▶ [WHAT NEEDS TO BE DONE]: Copy out each line of the data that includes the string "computer".

▶ [STUDY MATERIAL]:

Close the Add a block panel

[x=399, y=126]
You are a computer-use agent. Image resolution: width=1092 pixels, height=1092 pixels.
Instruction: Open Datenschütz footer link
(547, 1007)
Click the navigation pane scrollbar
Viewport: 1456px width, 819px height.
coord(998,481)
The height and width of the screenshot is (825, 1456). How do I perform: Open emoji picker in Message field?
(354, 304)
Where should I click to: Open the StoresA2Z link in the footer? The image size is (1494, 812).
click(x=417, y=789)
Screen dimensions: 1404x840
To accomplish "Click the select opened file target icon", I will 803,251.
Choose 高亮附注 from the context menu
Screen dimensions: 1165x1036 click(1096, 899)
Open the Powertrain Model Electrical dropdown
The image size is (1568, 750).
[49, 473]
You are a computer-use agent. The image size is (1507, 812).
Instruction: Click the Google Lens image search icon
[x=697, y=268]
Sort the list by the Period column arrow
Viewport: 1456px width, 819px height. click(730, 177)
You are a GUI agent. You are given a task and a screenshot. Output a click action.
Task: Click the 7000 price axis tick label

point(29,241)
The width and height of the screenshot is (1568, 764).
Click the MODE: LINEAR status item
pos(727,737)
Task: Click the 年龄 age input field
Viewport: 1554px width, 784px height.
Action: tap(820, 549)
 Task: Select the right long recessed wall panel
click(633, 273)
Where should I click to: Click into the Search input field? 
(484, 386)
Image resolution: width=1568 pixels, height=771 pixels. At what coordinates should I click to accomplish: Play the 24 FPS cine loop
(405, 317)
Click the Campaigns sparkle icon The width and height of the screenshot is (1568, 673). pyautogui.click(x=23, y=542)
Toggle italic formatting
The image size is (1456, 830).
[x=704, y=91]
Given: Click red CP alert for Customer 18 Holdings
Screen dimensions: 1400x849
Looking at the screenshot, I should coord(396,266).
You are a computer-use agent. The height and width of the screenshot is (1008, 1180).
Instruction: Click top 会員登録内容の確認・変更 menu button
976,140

▶ [RESPONSE TO THIS TASK]:
You are a computer-use agent. Image resolution: width=1092 pixels, height=1092 pixels.
You are a computer-use agent. The image size is (1507, 812).
You are a computer-use agent. The height and width of the screenshot is (1008, 1180).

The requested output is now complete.